Poor Donald Trump. The self-professed dealmaker of the century appears to have only just found out that closing the deal with Republican primary voters is going to require more than him winning a plurality of the vote.
The New Yorker’s closest rival, Texas senator Ted Cruz, won all of the 34 delegates available at state and local conventions held in Colorado this weekend. His campaign and that of the third man running for the Republican Party’s presidential nomination, John Kasich, have also been able to place dozens of loyalists into delegate slots in Iowa, Michigan and South Carolina recently.
Those delegates could defect if Trump doesn’t get the support of a majority of 1,237 delegates at the nominating convention in Cleveland this summer.
“Crooked deal”
Trump is crying foul. “The people out there are going crazy,” he told Fox News on Monday, “in the Denver area and Colorado itself.”
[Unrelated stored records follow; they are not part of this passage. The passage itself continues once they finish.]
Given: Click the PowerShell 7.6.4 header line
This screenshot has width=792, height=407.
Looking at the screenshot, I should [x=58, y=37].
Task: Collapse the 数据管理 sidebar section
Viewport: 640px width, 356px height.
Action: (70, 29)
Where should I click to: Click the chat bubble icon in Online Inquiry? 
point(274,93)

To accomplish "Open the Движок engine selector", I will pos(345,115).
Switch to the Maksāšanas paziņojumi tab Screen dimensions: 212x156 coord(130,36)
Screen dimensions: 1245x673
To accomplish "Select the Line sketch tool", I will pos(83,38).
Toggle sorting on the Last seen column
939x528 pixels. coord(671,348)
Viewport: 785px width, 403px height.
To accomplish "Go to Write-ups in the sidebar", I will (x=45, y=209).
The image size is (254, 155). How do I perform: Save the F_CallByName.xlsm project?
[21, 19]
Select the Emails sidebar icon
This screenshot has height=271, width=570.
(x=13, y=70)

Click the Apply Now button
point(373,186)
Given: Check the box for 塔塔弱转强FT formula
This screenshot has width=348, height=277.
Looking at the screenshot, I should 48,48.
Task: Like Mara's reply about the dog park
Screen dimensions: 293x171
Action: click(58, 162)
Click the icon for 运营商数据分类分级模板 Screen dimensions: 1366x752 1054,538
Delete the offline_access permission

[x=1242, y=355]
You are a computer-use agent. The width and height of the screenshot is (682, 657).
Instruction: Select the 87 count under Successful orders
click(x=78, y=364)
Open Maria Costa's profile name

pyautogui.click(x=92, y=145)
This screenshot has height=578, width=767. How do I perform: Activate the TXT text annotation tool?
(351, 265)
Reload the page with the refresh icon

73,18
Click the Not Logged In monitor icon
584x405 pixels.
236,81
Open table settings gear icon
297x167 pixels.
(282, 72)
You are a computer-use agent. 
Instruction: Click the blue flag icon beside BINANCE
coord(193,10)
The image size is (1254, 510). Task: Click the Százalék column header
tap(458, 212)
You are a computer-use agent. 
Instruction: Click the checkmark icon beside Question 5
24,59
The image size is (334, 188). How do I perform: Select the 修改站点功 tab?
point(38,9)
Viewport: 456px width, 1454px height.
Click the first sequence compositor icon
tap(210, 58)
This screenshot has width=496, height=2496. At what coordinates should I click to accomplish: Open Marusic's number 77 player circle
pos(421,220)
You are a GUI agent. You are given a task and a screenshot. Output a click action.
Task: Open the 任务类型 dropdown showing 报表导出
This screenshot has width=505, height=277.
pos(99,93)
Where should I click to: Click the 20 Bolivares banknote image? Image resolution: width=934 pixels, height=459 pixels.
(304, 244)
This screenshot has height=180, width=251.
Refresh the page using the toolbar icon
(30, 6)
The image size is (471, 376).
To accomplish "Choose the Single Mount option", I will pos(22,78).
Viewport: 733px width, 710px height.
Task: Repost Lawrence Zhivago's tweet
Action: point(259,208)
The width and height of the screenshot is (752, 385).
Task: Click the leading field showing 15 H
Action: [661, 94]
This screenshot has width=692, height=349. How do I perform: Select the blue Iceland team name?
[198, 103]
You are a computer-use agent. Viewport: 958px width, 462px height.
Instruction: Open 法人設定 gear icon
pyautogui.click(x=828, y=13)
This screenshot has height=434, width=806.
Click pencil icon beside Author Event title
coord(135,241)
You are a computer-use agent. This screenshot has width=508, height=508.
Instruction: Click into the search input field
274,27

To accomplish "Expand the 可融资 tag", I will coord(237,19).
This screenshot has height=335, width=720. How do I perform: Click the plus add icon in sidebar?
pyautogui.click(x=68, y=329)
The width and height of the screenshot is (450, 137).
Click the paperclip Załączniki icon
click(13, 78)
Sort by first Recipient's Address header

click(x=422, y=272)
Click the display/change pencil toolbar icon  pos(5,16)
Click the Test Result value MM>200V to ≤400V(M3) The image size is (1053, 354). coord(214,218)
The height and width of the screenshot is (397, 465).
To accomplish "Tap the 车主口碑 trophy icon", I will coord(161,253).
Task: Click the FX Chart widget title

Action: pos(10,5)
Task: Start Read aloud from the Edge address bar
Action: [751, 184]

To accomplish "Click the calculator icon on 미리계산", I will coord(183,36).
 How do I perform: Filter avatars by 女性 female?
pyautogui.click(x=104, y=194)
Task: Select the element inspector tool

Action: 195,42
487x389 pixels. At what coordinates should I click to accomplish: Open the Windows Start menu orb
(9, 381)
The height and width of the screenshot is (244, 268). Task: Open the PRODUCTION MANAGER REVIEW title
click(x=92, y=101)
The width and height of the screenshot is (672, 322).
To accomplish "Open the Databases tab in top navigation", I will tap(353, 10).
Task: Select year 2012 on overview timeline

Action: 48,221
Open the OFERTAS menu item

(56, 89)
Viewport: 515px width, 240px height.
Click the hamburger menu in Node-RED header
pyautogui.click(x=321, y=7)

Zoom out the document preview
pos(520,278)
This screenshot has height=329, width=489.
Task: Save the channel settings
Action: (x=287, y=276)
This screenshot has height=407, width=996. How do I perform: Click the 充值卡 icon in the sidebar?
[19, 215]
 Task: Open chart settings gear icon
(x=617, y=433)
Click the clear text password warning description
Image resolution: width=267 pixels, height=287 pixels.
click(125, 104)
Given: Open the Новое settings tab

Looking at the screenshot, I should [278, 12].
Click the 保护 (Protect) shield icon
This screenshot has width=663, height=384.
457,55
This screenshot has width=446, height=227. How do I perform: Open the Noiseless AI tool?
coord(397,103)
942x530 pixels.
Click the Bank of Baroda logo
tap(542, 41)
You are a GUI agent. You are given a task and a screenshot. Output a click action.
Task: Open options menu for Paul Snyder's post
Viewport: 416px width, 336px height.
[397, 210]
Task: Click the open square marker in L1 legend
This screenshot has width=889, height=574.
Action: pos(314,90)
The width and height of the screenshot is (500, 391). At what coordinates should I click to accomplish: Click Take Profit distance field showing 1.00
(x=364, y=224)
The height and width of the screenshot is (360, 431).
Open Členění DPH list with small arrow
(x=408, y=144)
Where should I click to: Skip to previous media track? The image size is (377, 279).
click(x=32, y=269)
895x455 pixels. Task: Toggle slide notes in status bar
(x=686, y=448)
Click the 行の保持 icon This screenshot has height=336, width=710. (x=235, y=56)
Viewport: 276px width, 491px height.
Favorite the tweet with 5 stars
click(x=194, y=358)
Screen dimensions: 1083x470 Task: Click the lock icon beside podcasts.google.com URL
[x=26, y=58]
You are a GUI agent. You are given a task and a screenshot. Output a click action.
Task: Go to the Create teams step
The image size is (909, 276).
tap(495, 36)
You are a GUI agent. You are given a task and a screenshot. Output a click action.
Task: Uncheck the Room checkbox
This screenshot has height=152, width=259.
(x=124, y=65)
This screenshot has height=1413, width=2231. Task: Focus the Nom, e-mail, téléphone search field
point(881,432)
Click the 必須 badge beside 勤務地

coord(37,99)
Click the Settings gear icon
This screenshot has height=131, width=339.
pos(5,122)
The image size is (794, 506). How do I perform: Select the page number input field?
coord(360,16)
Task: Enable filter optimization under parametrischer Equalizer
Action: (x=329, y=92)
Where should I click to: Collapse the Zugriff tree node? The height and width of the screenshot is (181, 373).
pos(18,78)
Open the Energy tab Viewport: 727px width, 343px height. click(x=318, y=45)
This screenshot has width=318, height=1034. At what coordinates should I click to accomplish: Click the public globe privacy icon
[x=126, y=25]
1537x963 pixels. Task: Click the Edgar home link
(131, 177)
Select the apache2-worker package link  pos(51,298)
They’re going absolutely crazy because they weren’t given a vote. This was given by politicians. It’s a crooked deal.
One of his top aides had accused Cruz of “Gestapo tactics” in an interview with NBC a day earlier for taking advantage of the delegate-selection rules.
Trump’s chances of reaching 1,237 delegates before the convention now look slim. He may not even do well in his home state of New York next week because primary voters there had to register as Republicans in October. Many of Trump’s supporters, including, it turns out, two of his children, will have failed to switch parties or register at all in time.
Rotten boroughs
The nominating rules were, of course, designed to benefit an insider: someone with strong institutional support, who would advance the party’s platform and stand a reasonable chance of defeating the Democratic candidate in November.
None of that describes Trump. But if anyone has a right to complain it’s his rivals. Trump has only won 37 percent of Republican primary votes yet 46 percent of the delegates allocated so far are pledged to support him on the convention’s first ballot.
In part that’s because, as David Wasserman has explained at FiveThirtyEight, Trump does well in “rotten boroughs” with few right-wing voters.
Consider the Northern Mariana Islands. The territory’s convention drew just 471 participants this year, but Trump got (all) its nine delegates.
Or consider Democratic-leaning districts in cities like Chicago and New York. The Atlantic Sentinel reported back in November that Republican Party rules give “blue” districts relatively more say in the presidential nominating contest than “red” ones.
New York’s 15th congressional district, for examples, which is entirely situated in the Latino-heavy Bronx, gave Mitt Romney only 5,315 votes in 2012. Yet it sends as many delegates to the convention (three) as the whitest suburbs of Birmingham, Alabama where 233,803 residents voted for Romney.
We assumed this discrepancy would help a relatively centrist or pragmatic candidate, like Jeb Bush or Marco Rubio.
Trump, Wasserman points out, has bulldozed this assumption by dominating enclaves of working-class white voters in areas with majority black or Hispanic populations.